━━ Records ━━
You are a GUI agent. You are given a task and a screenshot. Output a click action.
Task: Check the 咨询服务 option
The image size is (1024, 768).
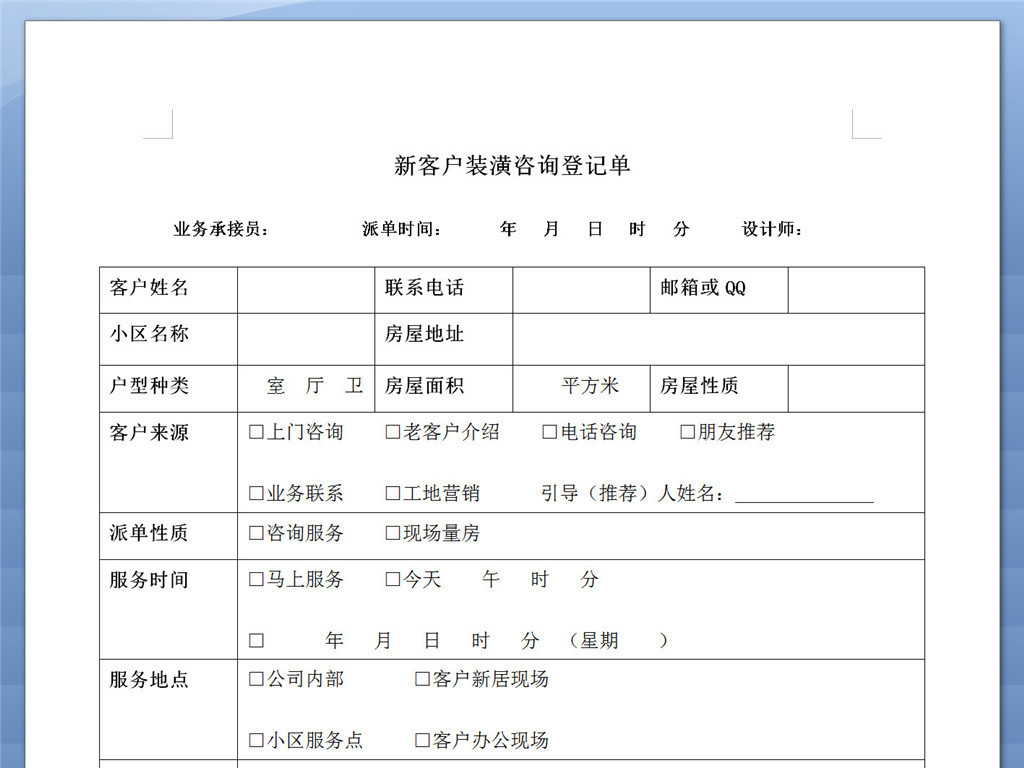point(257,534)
━━━
━━ Records ━━
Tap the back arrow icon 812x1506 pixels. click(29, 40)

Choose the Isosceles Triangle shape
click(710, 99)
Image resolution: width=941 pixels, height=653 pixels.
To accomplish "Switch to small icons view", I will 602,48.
━━━
:: Exercise instructions ::
Report every line from the two blocks that contains the string "pixels".

:: Solution to this problem ::
Tap the back arrow icon 812x1506 pixels. click(29, 40)
Image resolution: width=941 pixels, height=653 pixels.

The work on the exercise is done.